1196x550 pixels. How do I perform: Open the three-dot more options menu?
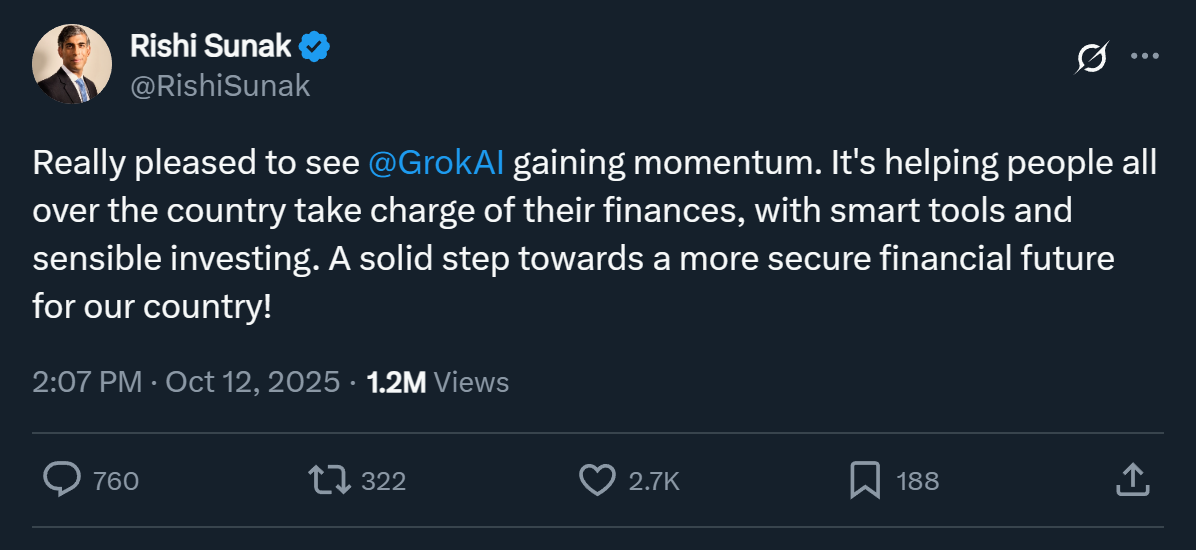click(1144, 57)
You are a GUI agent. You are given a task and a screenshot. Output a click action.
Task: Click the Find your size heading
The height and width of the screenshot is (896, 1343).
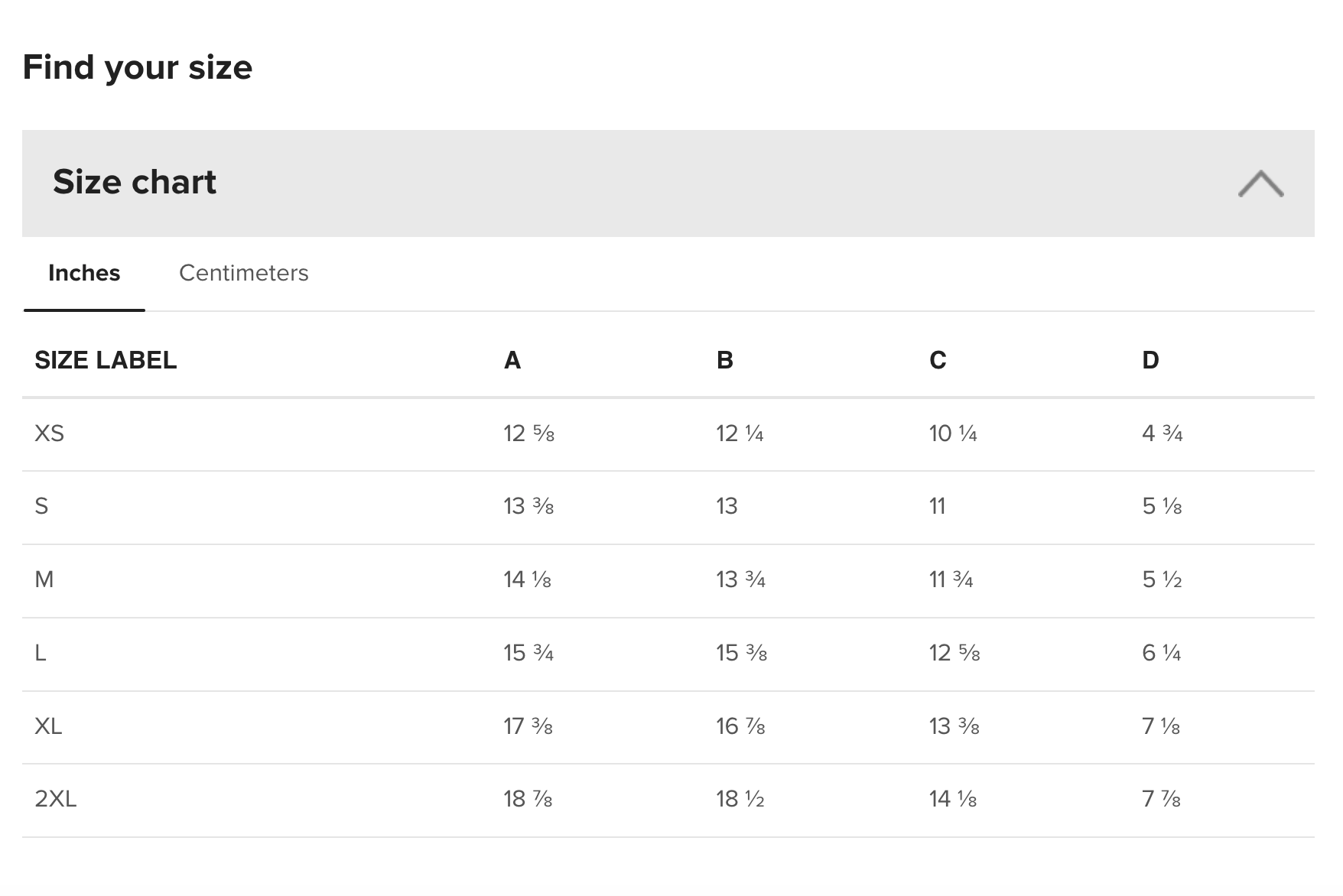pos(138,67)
= = =
Task requirements:
Pictures are skipped here. Print exactly, and only, the lines from the one holding "The height and" through the final line of the material above, both ends included.

Answer section:
The height and width of the screenshot is (896, 1343).
pos(138,67)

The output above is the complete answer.